Monday, September 22, 2008

Chapter 7: Derrel's World

Its 10:30 pm on Tuesday and Derrel can hear the crashing of glass as he strides up the gravel driveway. He strides purposefully onto a worn path in the overgrown grass of the front yard, past a broken down 1987 Yamaha motorcycle engine, past a kiddie pool filled with a culture of green algae, and towards the frayed Astroturf covered steps leading to the aluminum door of his family’s double wide trailer outside of Roy, Washington.

He’s not scared. He’s pissed. He had the perfect night up till this point. Out deep in the woods on the outskirts of town his girlfriend Nadene held him close as they lay on the hood of her red F-150 pick smoking a joint and staring at the stars through the limbs of cascade evergreens. Underneath an afghan blanket Nadene, a sophomore twirled Derrel’s chest hair underneath his Carhart hooded sweatshirt and they talked about the teachers they hated, and the car he wanted to buy if he could only save the money from his after school job at the mill. Derrel loves the way Nadene’s sandy blonde hair smells like Suave raspberry conditioner. Derrel wants to marry Nadene just to prove to himself that life isn’t just another sad disappointment.
But now as he slams open the flimsy door to his home all that serenity rips itself from his mind and his fists tighten. Tonight Derrel, only seventeen, has had enough. Tonight Derrel will make a stand.

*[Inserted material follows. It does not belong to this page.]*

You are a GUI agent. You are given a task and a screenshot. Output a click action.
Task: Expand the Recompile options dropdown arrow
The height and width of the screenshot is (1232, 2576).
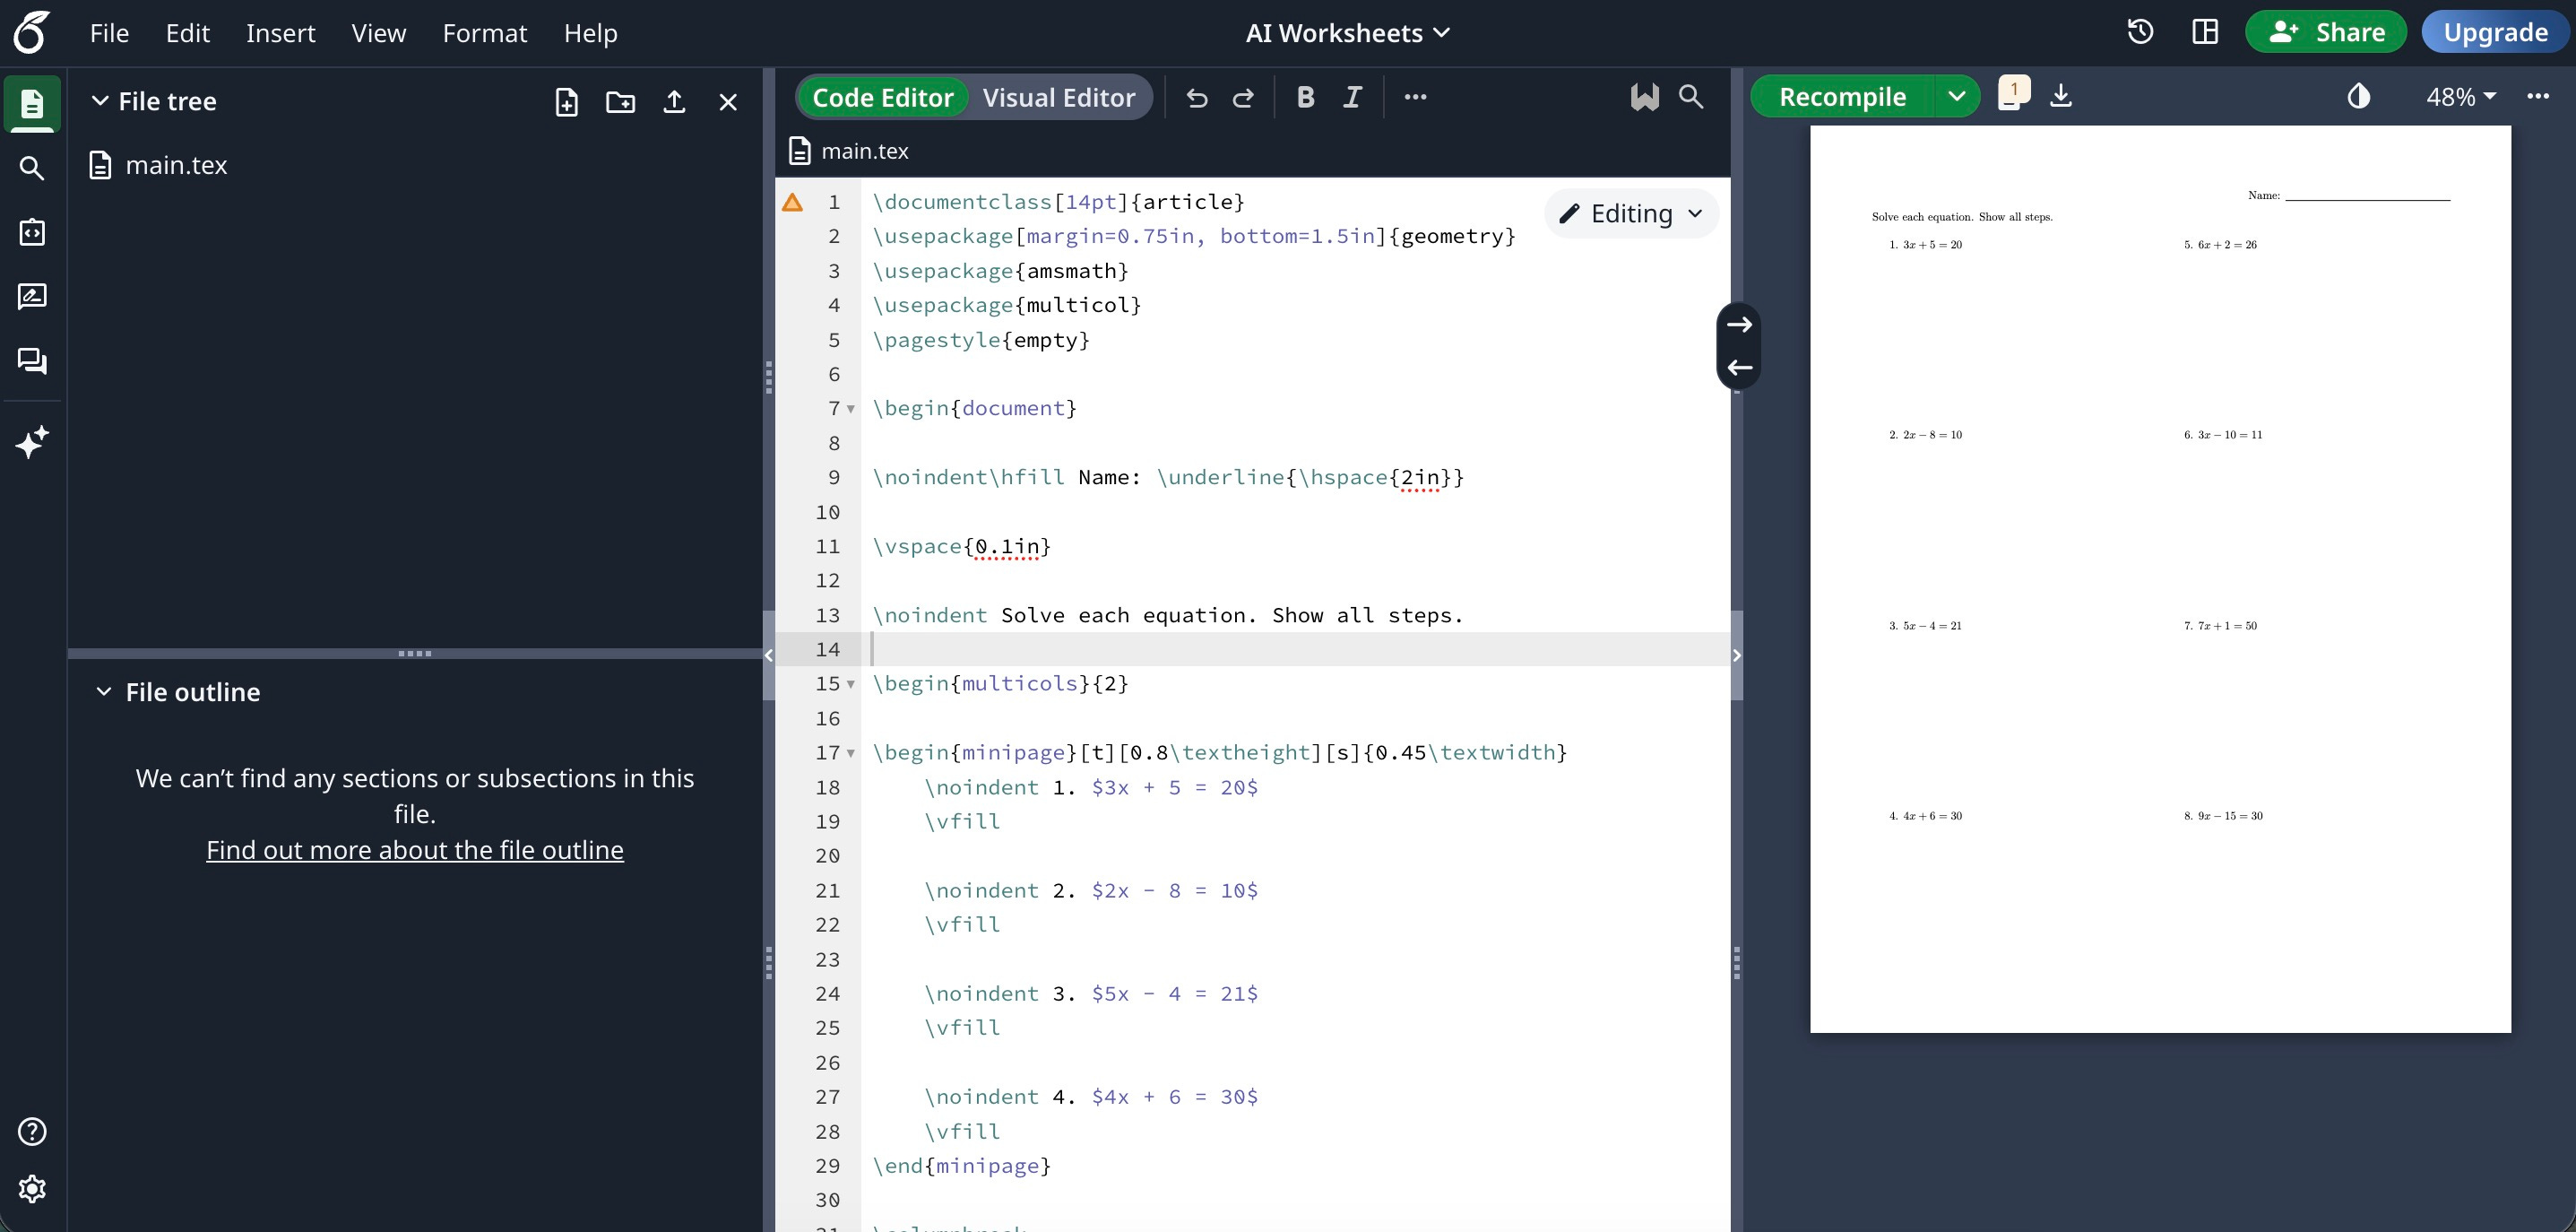[1957, 97]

Even in this moment of pure anger, as he steps up into the hall, he still recognizes the smell of Winston cigarettes and TV dinner, the smell of his home. He walks into the living room to see his mother weeping in the corner, hair matted to her face from tears, a large smear of blood across her cheek. Derrel’s father, Karl, is pacing back and forth in kitchen with a can Schlitz frantically smoking a cigarette.

“Oh GREAT! Derrel the perfect son is home.” Karl spats through his graying mustache and hollow sunken eye sockets.

“Fuck you tweaker mother fucker.” Derrel quickly fires back, as he walks directly toward his father.

Up to this point in his life he had taken lickings from his father. Fathers possess the kind of strength that would lose in any fight except against their sons. A father’s strength comes from years of mental maturity and knowledge held over their sons. And, inevitably, the point comes in every father son relationship where a passing of the guard takes place. It could be physical, it could be mental, it could be financial, but in every father son relationship the moment comes where the son becomes the alpha male. Tonight Derrel has reached his limit.

Karl has been on crystal meth for about six months. Before that it was whiskey and speedballs, before that it beer and crank. Before that it was just straight beer, and lots of it. Karl lost his job driving a cement truck the year before and the family had been making ends meet on welfare and not much else. Karl has always been an asshole and a loser in every sense of the white trash cliché. And he is about to become a dead asshole.